Avignon 2022 : « Le Sel », texte de Karima El Kharraze & Christelle Harbonn, m.e.s. de Christelle Harbonn

Par Michèle Bigot

Ce spectacle en français, hébreu et arabe surtitré est intitulé Le sel, « le Mellah » en arabe et en hébreu, parce que ce nom représente le symbole de l’amitié, le sel étant l’aliment essentiel que partagent les vrais amis. C’est donc l’histoire d’une amitié recherchée, au-delà des diaspora qui dispersent les voisins d’autrefois. C’est ainsi que nous est contée l’histoire de la diaspora des Juifs du Maroc sur plus d’un siècle, de 1890 à 2020. Une histoire qui commence dans le quartier juif de Marrakech, justement nommé le Mellah, pour aboutir en France en 2020. Et c’est à un va-et-vient entre les deux lieux et les deux temporalités que nous invite l’histoire.

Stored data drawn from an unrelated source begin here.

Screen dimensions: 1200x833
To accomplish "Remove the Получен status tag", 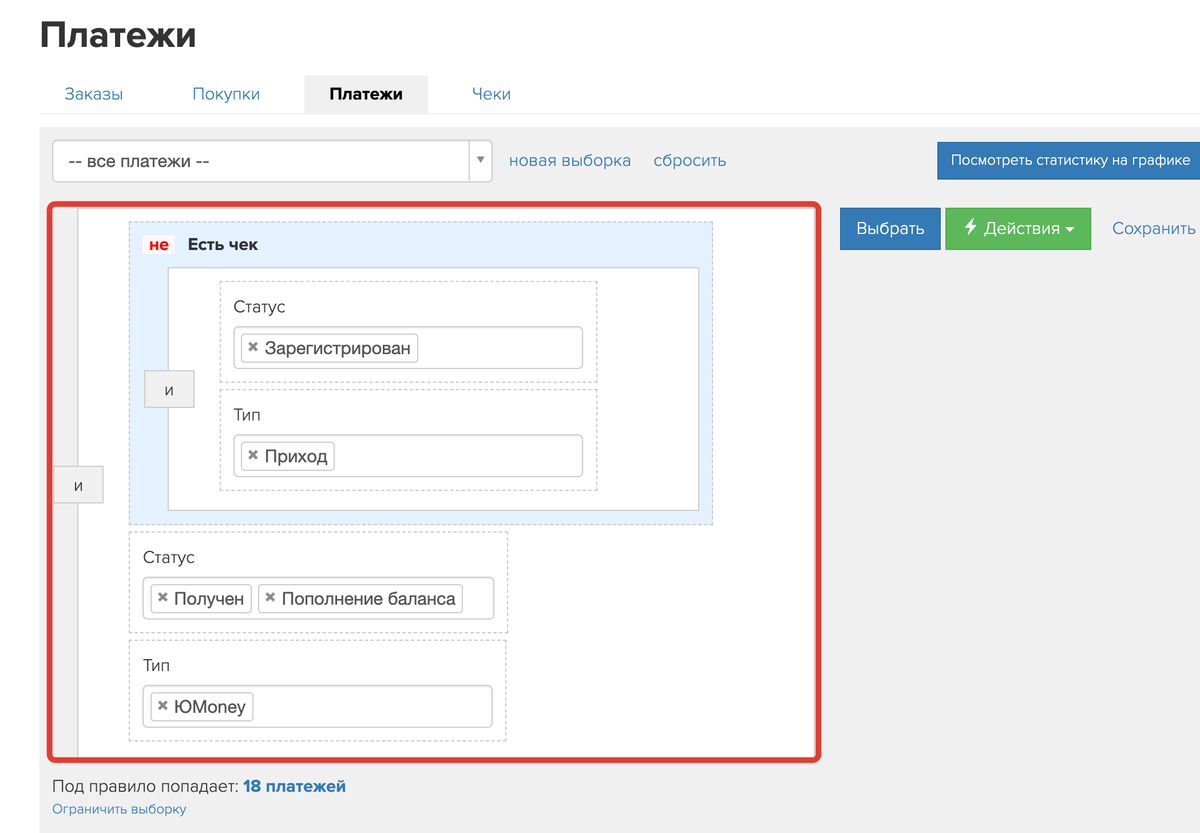I will click(x=162, y=598).
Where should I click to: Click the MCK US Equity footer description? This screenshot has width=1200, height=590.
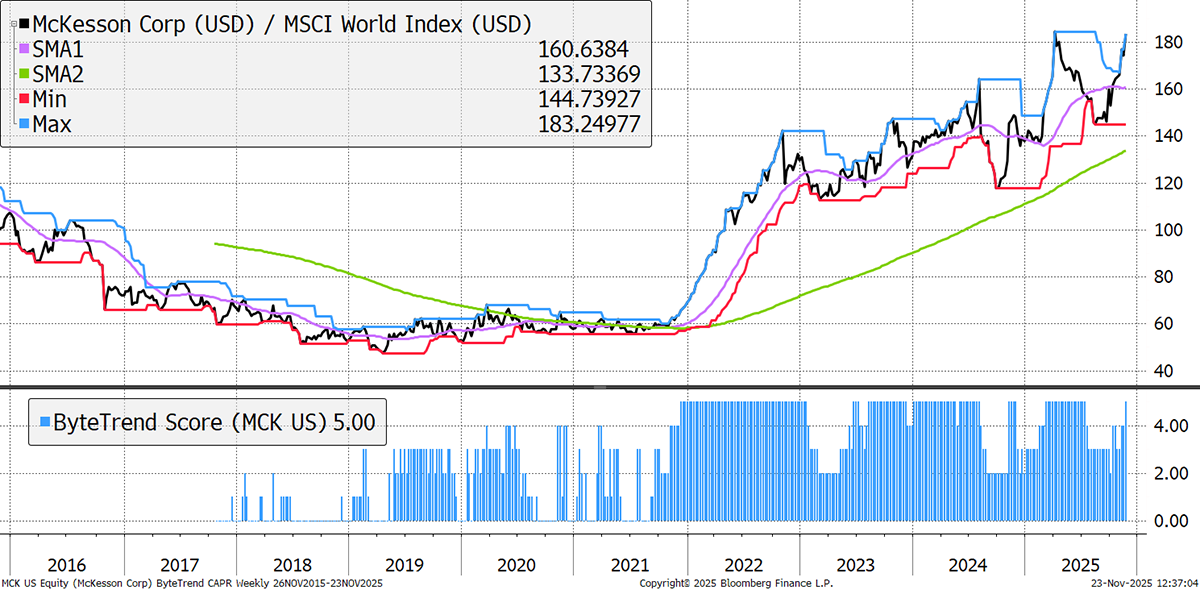click(x=192, y=582)
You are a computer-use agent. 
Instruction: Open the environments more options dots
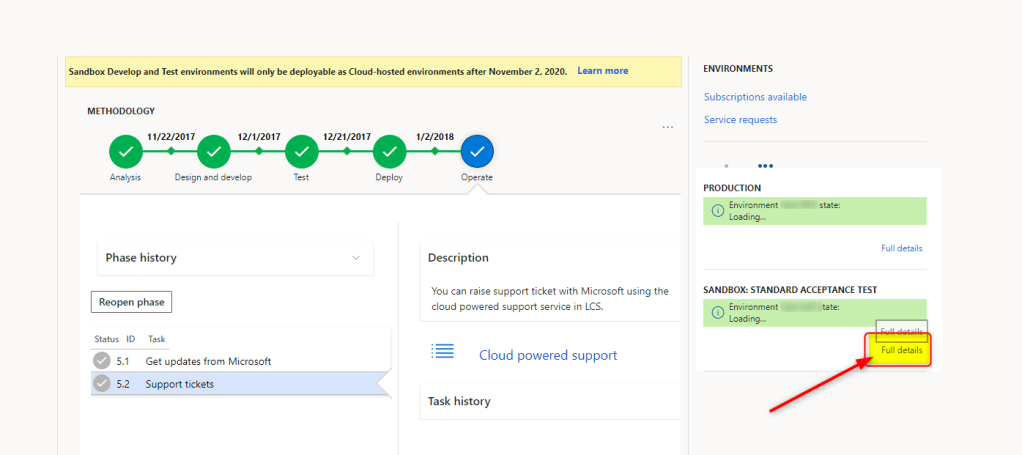765,165
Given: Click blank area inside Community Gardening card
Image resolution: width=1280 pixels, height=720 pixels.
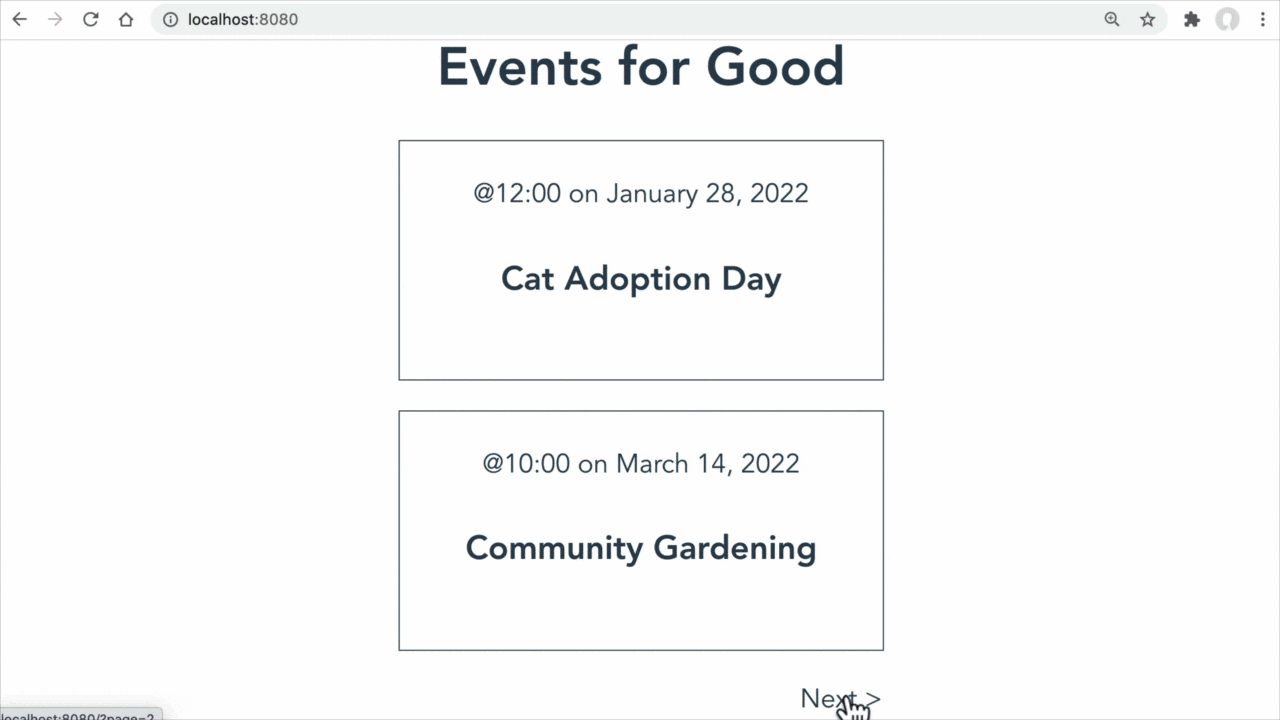Looking at the screenshot, I should click(x=641, y=610).
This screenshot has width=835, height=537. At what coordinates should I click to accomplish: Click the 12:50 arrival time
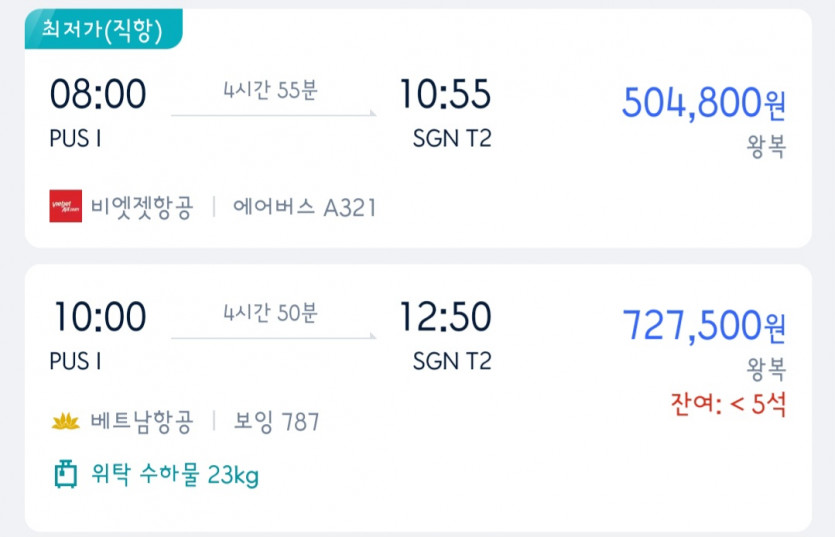pyautogui.click(x=445, y=317)
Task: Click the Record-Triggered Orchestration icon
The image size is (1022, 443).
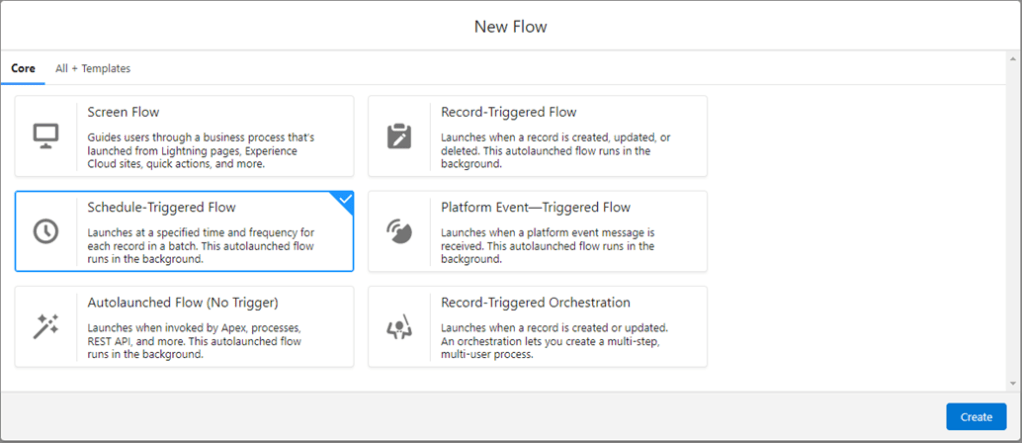Action: [399, 326]
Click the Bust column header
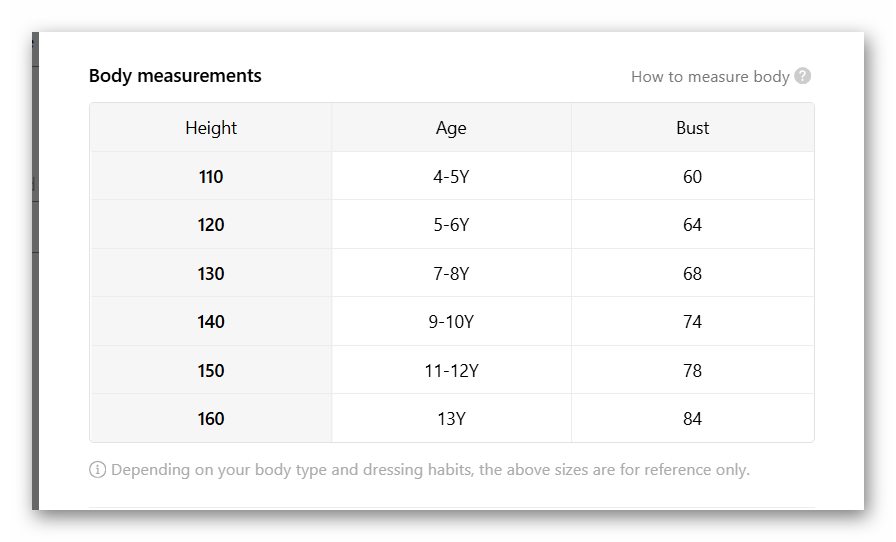 (692, 128)
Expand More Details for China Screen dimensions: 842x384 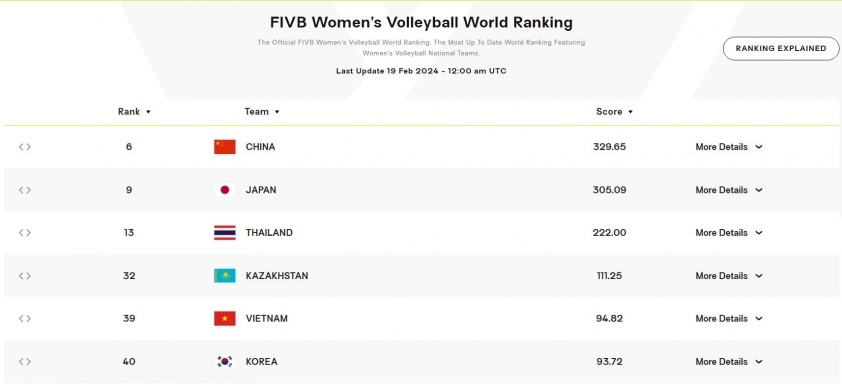[x=729, y=147]
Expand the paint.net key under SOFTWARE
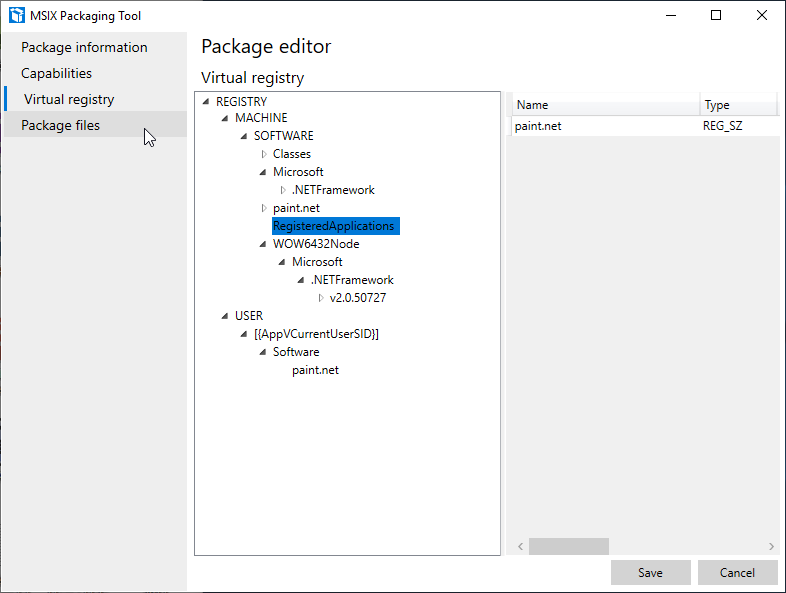 [x=264, y=208]
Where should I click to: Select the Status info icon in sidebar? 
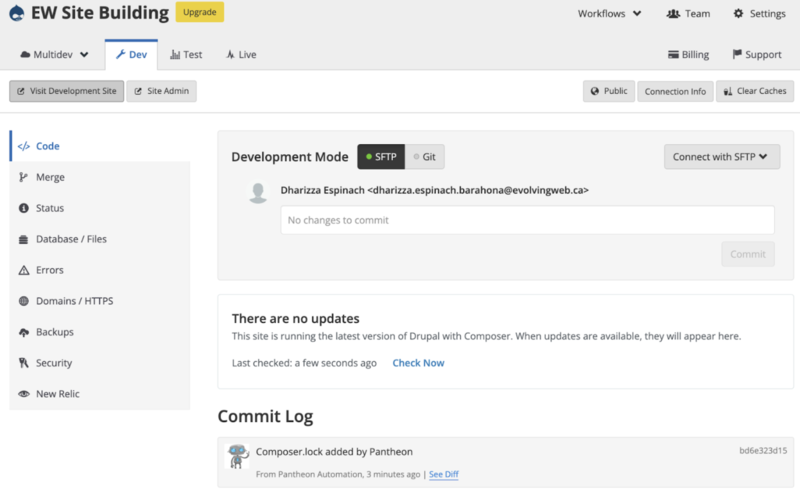click(x=23, y=208)

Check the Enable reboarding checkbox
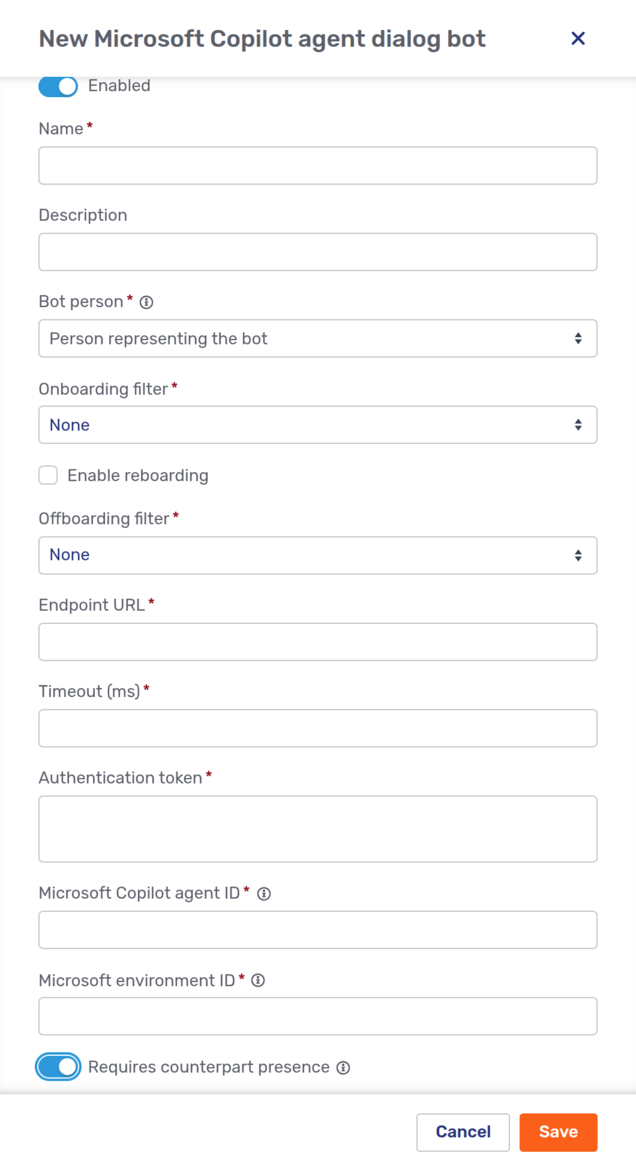pyautogui.click(x=48, y=475)
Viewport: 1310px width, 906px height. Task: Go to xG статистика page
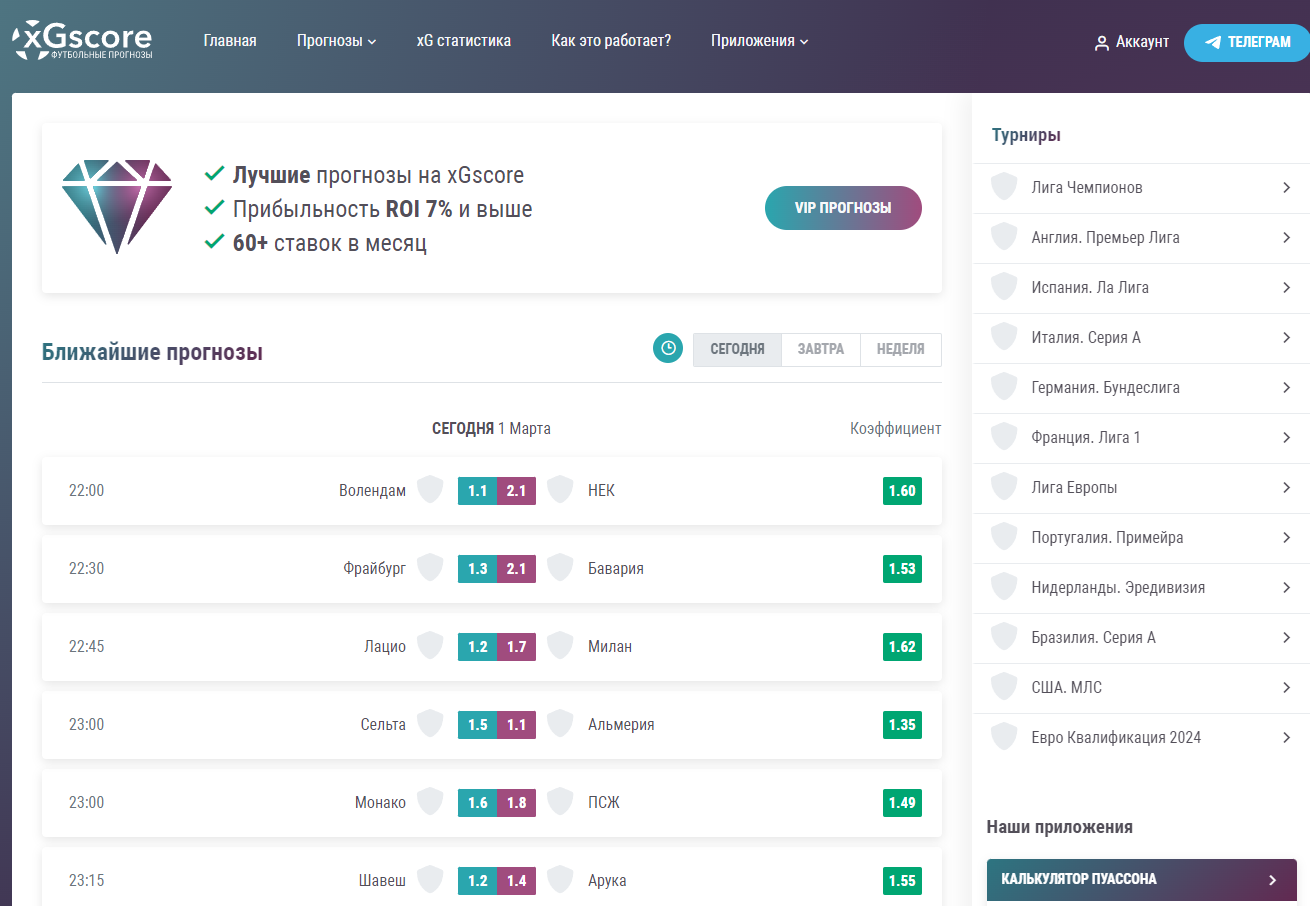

En 1980 à Marrakech, Ephraïm et Efrat vont se voir séparés par le désir d’Efrat d’aller étudier en terre sainte pour devenir rabbin. Et en 2022, Jésus (ironie du prénom!) l’arrière petit fils d’Efrat, rêvant d’adopter un enfant pour fonder une famille avec son compagnon, part pour enquêter sur une légende aux termes de laquelle son aïeul Ephrat aurait voyagé de Marrakech à Jerusalemn sur un âne pour mener à bien ses études bibliques.

Le pitch nous dit assez combien le réel se mêle à la légende, combien les légendes se croisent entre elles et parfois se combinent ou se confondent. Ainsi Jésus Barsheshet se met à la poursuite d’un voyage légendaire à dos d’âne! Pied de nez aux guerres de religion, hymne au métissage, parabole sur l’amour, l’exil et l’origine, le spectacle invite à un voyage onirique autour de la méditerranée, à la recherche de fabuleuses et douloureuses origines.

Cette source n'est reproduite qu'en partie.